▶ [Die Aufgabe]
Führe den Bericht über den Deutschlandtrend zu den Plänen der Großen Koalition und der Stimmung der Wähler im Anschluss an seinen letzten Satz weiter.

▶ [Vorliegender Auszug]

□ □ □ □ □

Renten- und Mindestlohnpläne werden begrüßt. Merkel bleibt Beliebtheitskönigin

Berlin. Die Deutschen sind derzeit ein ausgesprochen zufriedenes Volk. In wesentlichen Fragen stimmen sie mit den insoweit absehbaren Regierungsplänen der Großen Koalition überein und arrangieren sich im großen Ganzen auch mit deren Spitzenpersonal. Würde am kommenden Sonntag gewählt, wäre das Ergebnis ungefähr das Gleiche wie zur vergangenen Bundestagswahl. Das zeigen die jüngsten Ergebnisse des Deutschlandtrends im Auftrag von ARD-Tagesthemen und der „Welt“.

Aktuell bekäme die Union 43 Prozent (plus ein Prozent). Die SPD würde 25 Prozent erreichen (minus eins). Beide Parteien liegen derzeit also nahe an ihrem Wahlergebnis vom 22. September. Der Wähleranteil sowohl der Grünen (zehn Prozent) als auch der Linken (neun Prozent) ist unverändert. Gleiches gilt für AfD (vier Prozent) und FDP (drei Prozent), die weiterhin unterhalb der Mandatsschwelle für eine Bundestagswahl blieben.

□ □ □ □ □

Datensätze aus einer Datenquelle
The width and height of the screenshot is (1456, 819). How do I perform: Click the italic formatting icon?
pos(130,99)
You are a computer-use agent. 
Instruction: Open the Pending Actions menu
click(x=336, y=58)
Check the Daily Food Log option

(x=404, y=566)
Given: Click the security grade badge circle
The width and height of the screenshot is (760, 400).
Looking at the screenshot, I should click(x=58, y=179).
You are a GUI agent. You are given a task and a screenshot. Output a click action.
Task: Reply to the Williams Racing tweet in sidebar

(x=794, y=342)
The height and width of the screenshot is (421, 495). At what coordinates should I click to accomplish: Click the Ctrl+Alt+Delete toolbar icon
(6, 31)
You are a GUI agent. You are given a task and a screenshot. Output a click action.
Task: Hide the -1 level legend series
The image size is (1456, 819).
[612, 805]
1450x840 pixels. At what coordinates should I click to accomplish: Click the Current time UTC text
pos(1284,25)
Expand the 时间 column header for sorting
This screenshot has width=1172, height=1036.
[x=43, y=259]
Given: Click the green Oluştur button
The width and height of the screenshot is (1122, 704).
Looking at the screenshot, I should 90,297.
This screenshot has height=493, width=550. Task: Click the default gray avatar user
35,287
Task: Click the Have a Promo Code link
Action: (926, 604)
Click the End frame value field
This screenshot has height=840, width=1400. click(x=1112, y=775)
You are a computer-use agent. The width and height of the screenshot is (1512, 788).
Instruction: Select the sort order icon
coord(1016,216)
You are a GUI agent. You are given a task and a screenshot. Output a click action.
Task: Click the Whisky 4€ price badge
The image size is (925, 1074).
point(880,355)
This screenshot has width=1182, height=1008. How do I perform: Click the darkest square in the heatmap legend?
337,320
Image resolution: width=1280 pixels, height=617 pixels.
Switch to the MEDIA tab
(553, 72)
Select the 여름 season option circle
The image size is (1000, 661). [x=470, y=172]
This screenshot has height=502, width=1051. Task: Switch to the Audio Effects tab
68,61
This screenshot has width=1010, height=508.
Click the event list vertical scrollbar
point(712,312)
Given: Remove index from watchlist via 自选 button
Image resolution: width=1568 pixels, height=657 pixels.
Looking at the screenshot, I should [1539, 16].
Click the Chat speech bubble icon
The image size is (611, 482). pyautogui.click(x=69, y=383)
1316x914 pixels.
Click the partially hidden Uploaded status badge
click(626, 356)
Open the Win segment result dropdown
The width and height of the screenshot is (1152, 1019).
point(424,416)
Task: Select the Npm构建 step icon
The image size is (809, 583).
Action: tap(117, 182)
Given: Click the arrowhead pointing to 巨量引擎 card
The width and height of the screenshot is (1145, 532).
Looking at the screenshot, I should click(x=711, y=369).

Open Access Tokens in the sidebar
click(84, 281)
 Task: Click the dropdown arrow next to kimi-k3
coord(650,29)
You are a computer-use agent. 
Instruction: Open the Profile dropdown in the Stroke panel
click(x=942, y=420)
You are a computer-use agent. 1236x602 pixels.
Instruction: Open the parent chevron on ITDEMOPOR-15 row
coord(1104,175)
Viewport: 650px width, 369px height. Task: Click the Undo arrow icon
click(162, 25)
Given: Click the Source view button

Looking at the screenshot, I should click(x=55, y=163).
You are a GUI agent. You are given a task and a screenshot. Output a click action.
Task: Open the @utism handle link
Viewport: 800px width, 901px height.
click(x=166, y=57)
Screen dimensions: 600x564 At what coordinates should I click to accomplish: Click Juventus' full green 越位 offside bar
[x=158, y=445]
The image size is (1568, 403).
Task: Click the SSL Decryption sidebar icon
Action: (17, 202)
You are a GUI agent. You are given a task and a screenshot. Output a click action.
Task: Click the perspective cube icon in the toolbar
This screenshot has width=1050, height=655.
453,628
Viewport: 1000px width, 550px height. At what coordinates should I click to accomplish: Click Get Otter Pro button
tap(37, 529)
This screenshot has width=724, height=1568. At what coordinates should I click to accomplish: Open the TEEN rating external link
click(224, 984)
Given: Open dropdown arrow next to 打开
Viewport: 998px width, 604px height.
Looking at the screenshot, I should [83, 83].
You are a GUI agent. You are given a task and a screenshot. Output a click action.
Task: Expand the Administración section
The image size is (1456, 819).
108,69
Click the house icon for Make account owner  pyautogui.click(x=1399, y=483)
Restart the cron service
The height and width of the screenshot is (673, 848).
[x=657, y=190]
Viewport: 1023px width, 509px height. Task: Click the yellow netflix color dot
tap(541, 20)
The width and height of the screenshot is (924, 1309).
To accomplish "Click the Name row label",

□ □ □ □ □

▶ [Lösung]
Aber die Meinungsforscher haben auch Mut machende Botschaften für die FDP, die an diesem Wochenende zu ihrem ersten Bundesparteitag seit dem Wahldebakel zusammenkommt. So würden es sechs von zehn Bundesbürgern (59 Prozent) bedauern, wenn die Partei keine Rolle mehr in der deutschen Politik spielen würde. Eine Mehrheit lehnt zudem die Aussage ab, dass die FDP nicht mehr gebraucht wird (62 Prozent) – im September lag der Wert noch 16 Prozentpunkte niedriger. Auch die Zahl jener Bürger, die die Liberalen als sozial kalt bezeichnen, ist mit 44 Prozent (minus 13 Punkte) deutlich gesunken. Eine von den Liberalen selbst in Auftrag gegebene dimap-Erhebung kommt sogar zu dem Ergebnis, dass sich 34 Prozent der potenziellen FDP-Wähler vorstellen können, ihr Kreuz schon im kommenden Frühjahr wieder bei den Freidemokraten zu machen. Das ist ein Potenzial von immerhin 2,7 Millionen Wahlberechtigten.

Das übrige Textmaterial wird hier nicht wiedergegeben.